Supplied material —

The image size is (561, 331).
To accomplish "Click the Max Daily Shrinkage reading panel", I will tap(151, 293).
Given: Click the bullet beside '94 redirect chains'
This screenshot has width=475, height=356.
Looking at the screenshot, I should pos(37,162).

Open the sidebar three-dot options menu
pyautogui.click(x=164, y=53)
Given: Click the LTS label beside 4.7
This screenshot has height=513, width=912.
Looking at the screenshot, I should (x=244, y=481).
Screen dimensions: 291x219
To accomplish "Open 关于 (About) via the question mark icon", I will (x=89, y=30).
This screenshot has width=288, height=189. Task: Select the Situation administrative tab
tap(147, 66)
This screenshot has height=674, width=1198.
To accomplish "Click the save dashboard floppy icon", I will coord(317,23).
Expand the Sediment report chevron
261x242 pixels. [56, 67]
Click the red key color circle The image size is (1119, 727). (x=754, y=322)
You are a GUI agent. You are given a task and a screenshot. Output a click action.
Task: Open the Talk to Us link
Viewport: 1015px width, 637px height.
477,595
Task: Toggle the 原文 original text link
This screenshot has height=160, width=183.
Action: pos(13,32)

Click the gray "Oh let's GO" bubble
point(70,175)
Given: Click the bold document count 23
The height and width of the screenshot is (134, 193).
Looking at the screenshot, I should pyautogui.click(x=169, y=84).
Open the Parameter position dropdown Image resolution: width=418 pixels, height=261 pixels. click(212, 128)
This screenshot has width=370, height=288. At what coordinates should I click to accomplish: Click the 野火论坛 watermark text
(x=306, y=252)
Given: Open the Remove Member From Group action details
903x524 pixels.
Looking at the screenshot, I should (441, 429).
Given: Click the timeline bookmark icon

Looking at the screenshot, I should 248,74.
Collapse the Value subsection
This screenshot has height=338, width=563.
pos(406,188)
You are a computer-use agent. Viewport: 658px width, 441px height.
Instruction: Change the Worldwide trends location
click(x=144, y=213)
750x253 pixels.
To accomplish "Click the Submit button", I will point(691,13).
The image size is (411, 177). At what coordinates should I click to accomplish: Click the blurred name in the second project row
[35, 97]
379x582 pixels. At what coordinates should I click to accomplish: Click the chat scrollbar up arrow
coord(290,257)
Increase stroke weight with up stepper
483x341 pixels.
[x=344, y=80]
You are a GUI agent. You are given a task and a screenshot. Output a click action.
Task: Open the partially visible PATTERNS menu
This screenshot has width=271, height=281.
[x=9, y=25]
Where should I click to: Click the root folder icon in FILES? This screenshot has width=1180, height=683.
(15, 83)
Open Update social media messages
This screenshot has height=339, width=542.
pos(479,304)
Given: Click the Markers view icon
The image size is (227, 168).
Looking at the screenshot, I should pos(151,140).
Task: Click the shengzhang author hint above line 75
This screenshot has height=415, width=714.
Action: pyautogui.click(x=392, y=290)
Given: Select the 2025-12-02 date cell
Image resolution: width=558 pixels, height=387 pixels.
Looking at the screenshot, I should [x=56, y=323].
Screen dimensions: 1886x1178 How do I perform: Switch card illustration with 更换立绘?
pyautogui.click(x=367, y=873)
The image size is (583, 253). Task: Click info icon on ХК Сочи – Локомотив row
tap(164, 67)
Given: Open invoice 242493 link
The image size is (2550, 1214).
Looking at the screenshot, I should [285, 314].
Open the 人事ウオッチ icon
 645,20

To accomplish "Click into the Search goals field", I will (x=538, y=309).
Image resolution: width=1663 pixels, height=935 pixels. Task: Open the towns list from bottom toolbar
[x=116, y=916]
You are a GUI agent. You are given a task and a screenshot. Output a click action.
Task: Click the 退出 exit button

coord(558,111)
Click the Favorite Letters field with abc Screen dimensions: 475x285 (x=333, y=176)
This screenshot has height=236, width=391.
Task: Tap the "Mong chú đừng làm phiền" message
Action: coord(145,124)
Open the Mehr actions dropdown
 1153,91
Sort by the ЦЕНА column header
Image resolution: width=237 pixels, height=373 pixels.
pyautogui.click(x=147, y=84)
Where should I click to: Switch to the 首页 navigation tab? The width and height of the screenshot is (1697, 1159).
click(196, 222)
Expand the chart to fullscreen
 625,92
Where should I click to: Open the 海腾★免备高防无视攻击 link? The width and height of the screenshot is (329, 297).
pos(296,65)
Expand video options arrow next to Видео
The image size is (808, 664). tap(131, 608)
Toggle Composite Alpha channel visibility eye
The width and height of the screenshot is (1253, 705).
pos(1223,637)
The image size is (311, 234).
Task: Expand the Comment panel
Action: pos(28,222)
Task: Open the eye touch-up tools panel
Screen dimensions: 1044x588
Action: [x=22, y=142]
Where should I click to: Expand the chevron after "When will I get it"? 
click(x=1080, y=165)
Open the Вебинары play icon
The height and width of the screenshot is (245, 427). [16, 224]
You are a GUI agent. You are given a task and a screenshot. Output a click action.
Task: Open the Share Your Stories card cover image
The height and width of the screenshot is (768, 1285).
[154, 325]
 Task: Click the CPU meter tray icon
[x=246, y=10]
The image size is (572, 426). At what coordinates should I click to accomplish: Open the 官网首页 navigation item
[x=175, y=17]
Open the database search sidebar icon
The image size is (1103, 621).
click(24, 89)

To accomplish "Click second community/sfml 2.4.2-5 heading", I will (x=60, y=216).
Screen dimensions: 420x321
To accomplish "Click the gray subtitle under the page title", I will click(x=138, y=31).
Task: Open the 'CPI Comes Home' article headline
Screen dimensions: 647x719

Exercise brief — Substitute "Display size" for every "Screen dimensions" in all of the items above, and leave everything else unchanged.

Result of this task —
The image size is (561, 331).
To accomplish "Click the Max Daily Shrinkage reading panel", I will tap(151, 293).
Given: Click the bullet beside '94 redirect chains'
This screenshot has width=475, height=356.
Looking at the screenshot, I should pos(37,162).

Open the sidebar three-dot options menu
pyautogui.click(x=164, y=53)
Given: Click the LTS label beside 4.7
This screenshot has height=513, width=912.
Looking at the screenshot, I should (x=244, y=481).
Display size: 291x219
To accomplish "Open 关于 (About) via the question mark icon", I will (x=89, y=30).
This screenshot has width=288, height=189. Task: Select the Situation administrative tab
tap(147, 66)
This screenshot has height=674, width=1198.
To accomplish "Click the save dashboard floppy icon", I will coord(317,23).
Expand the Sediment report chevron
261x242 pixels. [56, 67]
Click the red key color circle The image size is (1119, 727). (x=754, y=322)
You are a GUI agent. You are given a task and a screenshot. Output a click action.
Task: Open the Talk to Us link
Viewport: 1015px width, 637px height.
477,595
Task: Toggle the 原文 original text link
This screenshot has height=160, width=183.
Action: pos(13,32)

Click the gray "Oh let's GO" bubble
point(70,175)
Given: Click the bold document count 23
The height and width of the screenshot is (134, 193).
Looking at the screenshot, I should pyautogui.click(x=169, y=84).
Open the Parameter position dropdown Image resolution: width=418 pixels, height=261 pixels. click(212, 128)
This screenshot has width=370, height=288. At what coordinates should I click to accomplish: Click the 野火论坛 watermark text
(x=306, y=252)
Given: Open the Remove Member From Group action details
903x524 pixels.
Looking at the screenshot, I should (441, 429).
Given: Click the timeline bookmark icon

Looking at the screenshot, I should 248,74.
Collapse the Value subsection
This screenshot has height=338, width=563.
pos(406,188)
You are a computer-use agent. Viewport: 658px width, 441px height.
Instruction: Change the Worldwide trends location
click(x=144, y=213)
750x253 pixels.
To accomplish "Click the Submit button", I will point(691,13).
The image size is (411, 177). At what coordinates should I click to accomplish: Click the blurred name in the second project row
[35, 97]
379x582 pixels. At what coordinates should I click to accomplish: Click the chat scrollbar up arrow
coord(290,257)
Increase stroke weight with up stepper
483x341 pixels.
[x=344, y=80]
You are a GUI agent. You are given a task and a screenshot. Output a click action.
Task: Open the partially visible PATTERNS menu
This screenshot has width=271, height=281.
[x=9, y=25]
Where should I click to: Click the root folder icon in FILES? This screenshot has width=1180, height=683.
(15, 83)
Open Update social media messages
This screenshot has height=339, width=542.
pos(479,304)
Given: Click the Markers view icon
The image size is (227, 168).
Looking at the screenshot, I should pos(151,140).
Task: Click the shengzhang author hint above line 75
This screenshot has height=415, width=714.
Action: pyautogui.click(x=392, y=290)
Given: Select the 2025-12-02 date cell
Image resolution: width=558 pixels, height=387 pixels.
Looking at the screenshot, I should [x=56, y=323].
Display size: 1886x1178 How do I perform: Switch card illustration with 更换立绘?
pyautogui.click(x=367, y=873)
The image size is (583, 253). Task: Click info icon on ХК Сочи – Локомотив row
tap(164, 67)
Given: Open invoice 242493 link
The image size is (2550, 1214).
Looking at the screenshot, I should [285, 314].
Open the 人事ウオッチ icon
 645,20

To accomplish "Click into the Search goals field", I will (x=538, y=309).
Image resolution: width=1663 pixels, height=935 pixels. Task: Open the towns list from bottom toolbar
[x=116, y=916]
You are a GUI agent. You are given a task and a screenshot. Output a click action.
Task: Click the 退出 exit button

coord(558,111)
Click the Favorite Letters field with abc Display size: 475x285 (x=333, y=176)
This screenshot has height=236, width=391.
Task: Tap the "Mong chú đừng làm phiền" message
Action: coord(145,124)
Open the Mehr actions dropdown
 1153,91
Sort by the ЦЕНА column header
Image resolution: width=237 pixels, height=373 pixels.
pyautogui.click(x=147, y=84)
Where should I click to: Switch to the 首页 navigation tab? The width and height of the screenshot is (1697, 1159).
click(196, 222)
Expand the chart to fullscreen
 625,92
Where should I click to: Open the 海腾★免备高防无视攻击 link? The width and height of the screenshot is (329, 297).
pos(296,65)
Expand video options arrow next to Видео
The image size is (808, 664). tap(131, 608)
Toggle Composite Alpha channel visibility eye
The width and height of the screenshot is (1253, 705).
pos(1223,637)
The image size is (311, 234).
Task: Expand the Comment panel
Action: pos(28,222)
Task: Open the eye touch-up tools panel
Display size: 1044x588
Action: [x=22, y=142]
Where should I click to: Expand the chevron after "When will I get it"? 
click(x=1080, y=165)
Open the Вебинары play icon
The height and width of the screenshot is (245, 427). [16, 224]
You are a GUI agent. You are given a task and a screenshot. Output a click action.
Task: Open the Share Your Stories card cover image
The height and width of the screenshot is (768, 1285).
[154, 325]
 Task: Click the CPU meter tray icon
[x=246, y=10]
The image size is (572, 426). At what coordinates should I click to accomplish: Open the 官网首页 navigation item
[x=175, y=17]
Open the database search sidebar icon
The image size is (1103, 621).
click(24, 89)

To accomplish "Click second community/sfml 2.4.2-5 heading", I will (x=60, y=216).
Display size: 420x321
To accomplish "Click the gray subtitle under the page title", I will click(x=138, y=31).
Task: Open the 'CPI Comes Home' article headline
Display size: 647x719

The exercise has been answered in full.